Jean-Marc Martinez

Personal information
- Date of birth: 19 July 1956 (age 68)
- Place of birth: Relizane, French Algeria
- Height: 1.71 m (5 ft 7 in)
- Position(s): Midfielder

Senior career*
- Years: Team / Apps / (Gls)
- 1974–1975: Martigues / 30 / (5)
- 1975–1977: Marseille / 24 / (0)
- 1977–1980: Lyon / 57 / (6)
- 1980–1986: Martigues / 176 / (34)
- 1986–1991: ES Fosséenne
- Total:  / 287+ / (45+)

= Jean-Marc Martinez =

French footballer (born 1956)

Jean-Marc Martinez (born 19 July 1956) is a French former professional footballer who played as a midfielder.

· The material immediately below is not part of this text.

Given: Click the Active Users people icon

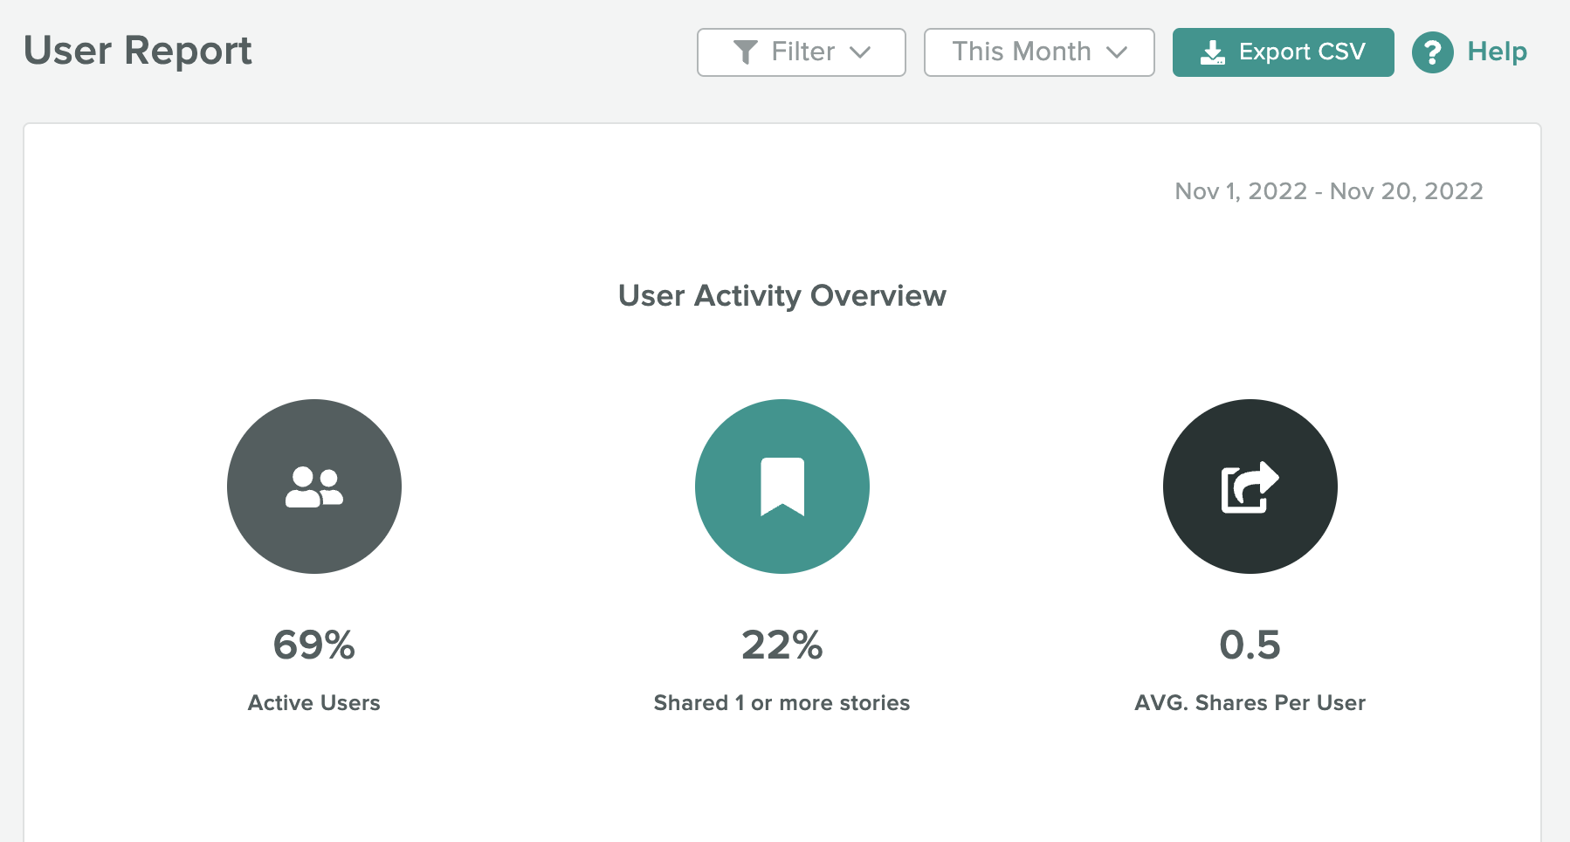Looking at the screenshot, I should (314, 487).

During his career, he scored 45 goals in 287 games in the first two tiers of French football.

== Coaching career ==
Following his retirement from his playing career, Martinez became a youth football coach. From 2002 to 2004, he was a youth coach for Emirati club Al Ain. He was then contracted to the Kuwait Football Association from 2004 to 2008. Martinez then spent one year as a youth coach for Kuwaiti club Al-Arabi before joining Qatari club Al Sadd in the same position, where he also stayed one year.